Tristan and Joaquin appeared out of the mist. Krista reeled around, yelling, and struck out at Joaquin. His eyes widened in surprise, but he reacted quickly. He grabbed her arm, pinned it to her side, and kicked her legs out from under her, shoving her face-first to the ground.

“What the hell is going on?” Joaquin asked me.

“She’s the one who’s been sending people to the Shadowlands,” I said. “It was Krista the whole time.”

Tristan and Joaquin exchanged a look, as if this didn’t entirely surprise them.

“So Liam was telling the truth,” Tristan said.

Joaquin knelt beside Krista, his lips a millimeter from her ear. “If I were you, I’d stay the hell down.”

Then he shoved himself up and placed his foot on the small of her back.

“Rory.” Tristan reached for me, but Nell pulled me back, a few steps farther into the abyss. I eyed Tristan desperately, wishing there was some way he could save me from this, like he’d saved me from so many other awful moments. But not even Tristan could fix this.

“Rory, listen to me. It was a setup,” he said quickly. “Bea found Liam. It turns out he and Pete knew each other in the other world, and that was why they always acted so weird around each other. Liam didn’t tell us, because he thought his connection to Pete might make us suspect him, and Pete didn’t want to get Liam involved. But last night Krista let him go, hoping to distract us with another manhunt. He was with Lalani in her room by the docks, and he’s fine.”

“Okay. Okay, that’s good,” I said, trying as hard as I could to cling to something positive. At least Liam would be okay. Eventually. At least my first instincts about him had been correct.

“Pete’s so-called confession was a setup,” Tristan continued. “They wanted you to be alone—or sort of alone—when you heard it.
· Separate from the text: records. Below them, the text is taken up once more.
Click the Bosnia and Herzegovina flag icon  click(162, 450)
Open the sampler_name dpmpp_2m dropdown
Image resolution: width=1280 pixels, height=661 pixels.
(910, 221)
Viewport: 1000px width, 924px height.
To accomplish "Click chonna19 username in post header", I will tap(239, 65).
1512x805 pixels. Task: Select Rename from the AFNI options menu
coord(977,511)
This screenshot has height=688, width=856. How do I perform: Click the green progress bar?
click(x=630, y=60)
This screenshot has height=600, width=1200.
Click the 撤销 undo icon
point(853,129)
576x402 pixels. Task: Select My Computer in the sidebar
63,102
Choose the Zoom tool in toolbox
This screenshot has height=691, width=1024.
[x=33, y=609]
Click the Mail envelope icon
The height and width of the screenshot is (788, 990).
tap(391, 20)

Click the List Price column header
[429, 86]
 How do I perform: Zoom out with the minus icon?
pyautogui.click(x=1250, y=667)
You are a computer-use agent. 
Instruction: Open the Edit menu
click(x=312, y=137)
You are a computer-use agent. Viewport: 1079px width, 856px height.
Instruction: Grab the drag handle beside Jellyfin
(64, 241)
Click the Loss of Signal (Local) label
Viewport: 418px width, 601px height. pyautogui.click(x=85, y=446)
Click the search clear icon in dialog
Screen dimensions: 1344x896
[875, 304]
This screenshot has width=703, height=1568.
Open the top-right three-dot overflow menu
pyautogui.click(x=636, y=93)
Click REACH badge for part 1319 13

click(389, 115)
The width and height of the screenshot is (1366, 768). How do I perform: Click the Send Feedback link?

Pete said Krista helped the Tse twins escape the mayor earlier and got them riled up again. The mob was just a distraction for the rest of us to deal with so she could get you to go into the jail alone and he could blurt it out to you—make you come up here. None of this is real.”

“What about my family?” I said, glancing over my shoulder at the abyss. “They’re real. And I can save them, Tristan.”

“You don’t know that.” His voice was a high-pitched croak, his eyes rimmed with red. “We’re talking about pure evil here, Rory. You really think you can trust anything he says? Anything they say?” he added, looking from Nell to Krista. “How do you know you don’t say yes and then you’re all just stuck here forever?”

The heavy reality of this possibility settled in over my shoulders.

“Are you calling me a liar?” Steven Nell asked, tightening his grip on me. Rage flared behind Tristan’s eyes, and I could tell it was taking everything within him to keep from lashing out, to keep control. He didn’t acknowledge Nell but looked directly at me.

“Don’t do it, Rory. Please,” he begged, inching toward me. “You don’t deserve to spend eternity in the Shadowlands.”

“Maybe I do. Maybe I don’t,” I told him. “And maybe this will work or maybe it won’t. But, Tristan, I have to try. If there’s a chance I can save my family, I have to try.” I looked up at Nell, swallowing back my revulsion at the sight of his face, so very close to mine. “I’d like to say good-bye.”

Nell’s watery blue eyes softened as he looked at me, and somehow, that expression of caring was more horrifying than anything he’d ever done to me. It was as if he was calling me his with that one look.

“You have one minute,” he said, releasing me.

I staggered away from him and threw myself at Tristan. He held me so close to his chest I couldn’t separate his heartbeat from mine. I buried my face in his wet T-shirt, gasping for air.

“Don’t,” he said in my ear, his teeth clenched. “Don’t you leave me. We’re going to be together forever. Please, Rory. Don’t do this. Don’t.”

I tilted my head up, and tears flowed freely down my face. “I’m so sorry, Tristan. I’m so sorry. I love you. I’ll never stop loving you, I swear.”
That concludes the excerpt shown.